A Roman terracotta oil lamp featuring a short canal nozzle with elaborate scrolled volutes, a concave discus and one filling hole. The discus of the lamp is decorated with a marine scene, depicting a fish, possibly a bream or a snapper, swimming left and a squid swimming right. Three concentric rings frame the scene. This lamp is of Loeschcke type I, which is characterised by a circular body and fairly wide nozzle with obtuse-angle tip, flanked by two volutes.

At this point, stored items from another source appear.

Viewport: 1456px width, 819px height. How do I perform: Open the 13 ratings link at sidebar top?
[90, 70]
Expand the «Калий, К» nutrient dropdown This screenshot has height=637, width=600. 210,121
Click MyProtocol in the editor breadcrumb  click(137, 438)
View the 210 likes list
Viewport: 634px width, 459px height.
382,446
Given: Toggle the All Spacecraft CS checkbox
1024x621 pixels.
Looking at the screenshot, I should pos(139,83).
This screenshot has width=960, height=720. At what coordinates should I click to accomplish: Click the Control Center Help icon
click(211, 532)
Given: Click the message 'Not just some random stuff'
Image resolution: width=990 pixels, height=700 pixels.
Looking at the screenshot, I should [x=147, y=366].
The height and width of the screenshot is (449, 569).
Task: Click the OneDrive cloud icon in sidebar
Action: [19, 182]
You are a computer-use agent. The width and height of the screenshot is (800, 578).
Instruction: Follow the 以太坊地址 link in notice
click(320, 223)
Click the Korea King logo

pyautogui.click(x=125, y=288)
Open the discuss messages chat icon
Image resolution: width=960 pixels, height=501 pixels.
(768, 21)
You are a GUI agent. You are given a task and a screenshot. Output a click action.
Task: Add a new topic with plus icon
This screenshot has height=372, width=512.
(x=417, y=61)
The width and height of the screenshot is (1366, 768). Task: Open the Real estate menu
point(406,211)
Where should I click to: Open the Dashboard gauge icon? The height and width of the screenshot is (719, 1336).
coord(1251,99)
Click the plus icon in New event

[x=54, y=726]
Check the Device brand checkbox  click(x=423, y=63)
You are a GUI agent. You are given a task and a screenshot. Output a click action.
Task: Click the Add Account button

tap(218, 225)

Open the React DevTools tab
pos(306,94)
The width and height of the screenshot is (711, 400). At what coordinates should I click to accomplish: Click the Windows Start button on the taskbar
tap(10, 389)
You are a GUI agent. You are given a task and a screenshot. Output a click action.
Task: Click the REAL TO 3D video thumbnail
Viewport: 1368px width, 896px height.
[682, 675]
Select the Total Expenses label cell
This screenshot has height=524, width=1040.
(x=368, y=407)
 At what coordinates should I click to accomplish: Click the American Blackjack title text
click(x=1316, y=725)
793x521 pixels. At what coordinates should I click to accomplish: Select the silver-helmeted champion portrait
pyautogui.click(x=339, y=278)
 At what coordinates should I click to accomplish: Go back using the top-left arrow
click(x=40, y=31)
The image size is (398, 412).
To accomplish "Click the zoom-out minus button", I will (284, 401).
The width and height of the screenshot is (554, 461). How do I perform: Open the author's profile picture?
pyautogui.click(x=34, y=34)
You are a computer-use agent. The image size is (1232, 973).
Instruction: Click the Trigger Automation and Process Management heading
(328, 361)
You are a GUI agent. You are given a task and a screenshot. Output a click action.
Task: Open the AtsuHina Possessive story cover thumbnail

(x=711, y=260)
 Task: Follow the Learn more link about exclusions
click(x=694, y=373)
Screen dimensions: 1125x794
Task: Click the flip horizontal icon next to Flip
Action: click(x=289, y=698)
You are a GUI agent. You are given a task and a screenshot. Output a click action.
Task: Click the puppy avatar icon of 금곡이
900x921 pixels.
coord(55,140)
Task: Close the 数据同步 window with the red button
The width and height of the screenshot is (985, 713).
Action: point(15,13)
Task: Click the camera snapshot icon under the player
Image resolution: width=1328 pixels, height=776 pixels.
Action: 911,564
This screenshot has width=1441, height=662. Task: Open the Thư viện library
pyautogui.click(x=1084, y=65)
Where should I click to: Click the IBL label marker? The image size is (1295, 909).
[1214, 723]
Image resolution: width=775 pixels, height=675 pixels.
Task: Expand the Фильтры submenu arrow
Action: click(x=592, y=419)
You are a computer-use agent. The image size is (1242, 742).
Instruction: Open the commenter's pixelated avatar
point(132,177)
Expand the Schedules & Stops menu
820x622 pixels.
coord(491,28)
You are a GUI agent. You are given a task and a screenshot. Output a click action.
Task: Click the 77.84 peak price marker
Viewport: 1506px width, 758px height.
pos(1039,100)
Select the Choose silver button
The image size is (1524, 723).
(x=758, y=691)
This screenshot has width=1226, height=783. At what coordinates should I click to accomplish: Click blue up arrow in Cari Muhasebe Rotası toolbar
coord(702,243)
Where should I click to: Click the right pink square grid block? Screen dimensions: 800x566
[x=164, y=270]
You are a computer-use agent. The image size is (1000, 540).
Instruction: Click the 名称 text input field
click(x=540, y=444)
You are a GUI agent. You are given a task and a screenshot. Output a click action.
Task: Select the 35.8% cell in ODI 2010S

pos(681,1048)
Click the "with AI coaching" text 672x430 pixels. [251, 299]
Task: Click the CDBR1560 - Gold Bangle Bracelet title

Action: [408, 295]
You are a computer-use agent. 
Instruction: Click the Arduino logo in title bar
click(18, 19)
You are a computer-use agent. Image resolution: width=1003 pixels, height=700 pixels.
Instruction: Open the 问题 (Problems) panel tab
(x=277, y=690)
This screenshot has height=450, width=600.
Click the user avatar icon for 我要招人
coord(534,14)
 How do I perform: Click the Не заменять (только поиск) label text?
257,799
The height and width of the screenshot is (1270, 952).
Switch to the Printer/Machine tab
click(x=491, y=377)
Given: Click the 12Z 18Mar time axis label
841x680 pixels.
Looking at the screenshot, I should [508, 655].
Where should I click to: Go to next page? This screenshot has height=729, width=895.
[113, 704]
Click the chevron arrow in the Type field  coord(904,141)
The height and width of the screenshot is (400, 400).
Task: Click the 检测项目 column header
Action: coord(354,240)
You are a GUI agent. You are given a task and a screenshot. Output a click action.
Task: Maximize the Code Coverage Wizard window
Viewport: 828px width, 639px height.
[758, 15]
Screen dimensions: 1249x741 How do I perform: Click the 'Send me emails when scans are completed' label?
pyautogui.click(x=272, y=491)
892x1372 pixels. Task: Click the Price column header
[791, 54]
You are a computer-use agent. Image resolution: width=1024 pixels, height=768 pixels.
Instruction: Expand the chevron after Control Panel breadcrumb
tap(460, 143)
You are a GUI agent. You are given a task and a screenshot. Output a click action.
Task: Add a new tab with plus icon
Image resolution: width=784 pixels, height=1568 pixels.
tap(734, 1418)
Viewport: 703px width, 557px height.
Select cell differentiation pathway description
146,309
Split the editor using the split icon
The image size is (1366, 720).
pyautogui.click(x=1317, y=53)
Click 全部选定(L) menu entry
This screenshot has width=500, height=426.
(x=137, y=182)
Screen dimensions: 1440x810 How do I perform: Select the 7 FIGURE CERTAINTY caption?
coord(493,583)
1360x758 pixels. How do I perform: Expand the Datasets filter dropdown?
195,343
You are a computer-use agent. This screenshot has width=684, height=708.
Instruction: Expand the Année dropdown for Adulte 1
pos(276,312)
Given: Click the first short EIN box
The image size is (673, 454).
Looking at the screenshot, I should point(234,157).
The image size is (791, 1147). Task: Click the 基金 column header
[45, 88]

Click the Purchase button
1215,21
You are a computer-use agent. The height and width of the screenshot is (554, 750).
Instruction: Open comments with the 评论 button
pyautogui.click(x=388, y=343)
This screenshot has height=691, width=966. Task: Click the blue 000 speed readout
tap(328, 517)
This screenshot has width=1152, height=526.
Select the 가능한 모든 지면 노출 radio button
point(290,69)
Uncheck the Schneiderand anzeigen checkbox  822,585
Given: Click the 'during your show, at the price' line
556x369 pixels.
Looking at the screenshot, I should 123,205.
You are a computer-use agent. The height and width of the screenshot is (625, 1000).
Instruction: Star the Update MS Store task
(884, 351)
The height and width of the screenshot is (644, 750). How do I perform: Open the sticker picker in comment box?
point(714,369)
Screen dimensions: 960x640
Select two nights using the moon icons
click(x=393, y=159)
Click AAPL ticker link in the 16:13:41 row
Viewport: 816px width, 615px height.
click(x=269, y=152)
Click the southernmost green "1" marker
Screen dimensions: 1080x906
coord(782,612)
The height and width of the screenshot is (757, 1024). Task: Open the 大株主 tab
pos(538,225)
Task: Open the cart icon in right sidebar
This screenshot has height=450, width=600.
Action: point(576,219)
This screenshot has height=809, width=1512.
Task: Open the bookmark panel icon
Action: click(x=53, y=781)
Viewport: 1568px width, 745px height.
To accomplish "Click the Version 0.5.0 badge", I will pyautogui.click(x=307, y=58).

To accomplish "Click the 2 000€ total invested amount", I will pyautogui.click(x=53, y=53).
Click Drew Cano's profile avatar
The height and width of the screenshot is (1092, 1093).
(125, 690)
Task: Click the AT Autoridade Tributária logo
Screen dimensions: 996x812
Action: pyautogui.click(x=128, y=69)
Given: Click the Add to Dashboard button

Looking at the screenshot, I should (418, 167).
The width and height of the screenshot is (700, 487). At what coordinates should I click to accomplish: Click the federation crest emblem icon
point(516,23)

Created in the Early Augustan period, the type lasted until the end of the Flavian period. Loeschcke type I, first developed in Italy, became extremely popular and was diffused to all parts of the Roman Empire through either export or local imitation. Artificial light was common throughout the Roman Empire, and pottery oil lamps offered an alternative to candle light. Candles, made from beeswax or tallow, were cheaper to buy but do not survive as well. Pottery lamps functioned by adding oil through the central hole, and burning a wick placed into the nozzle area. Wicks were commonly made from pieces of linen, but could also be made from flax or papyrus.
Reference: Walters, H. B., 1914, Catalogue of the Greek and Roman Lamps in the British Museum, p. 91, no. 599.
For the shape: Christie’s sale 9482, lot 110.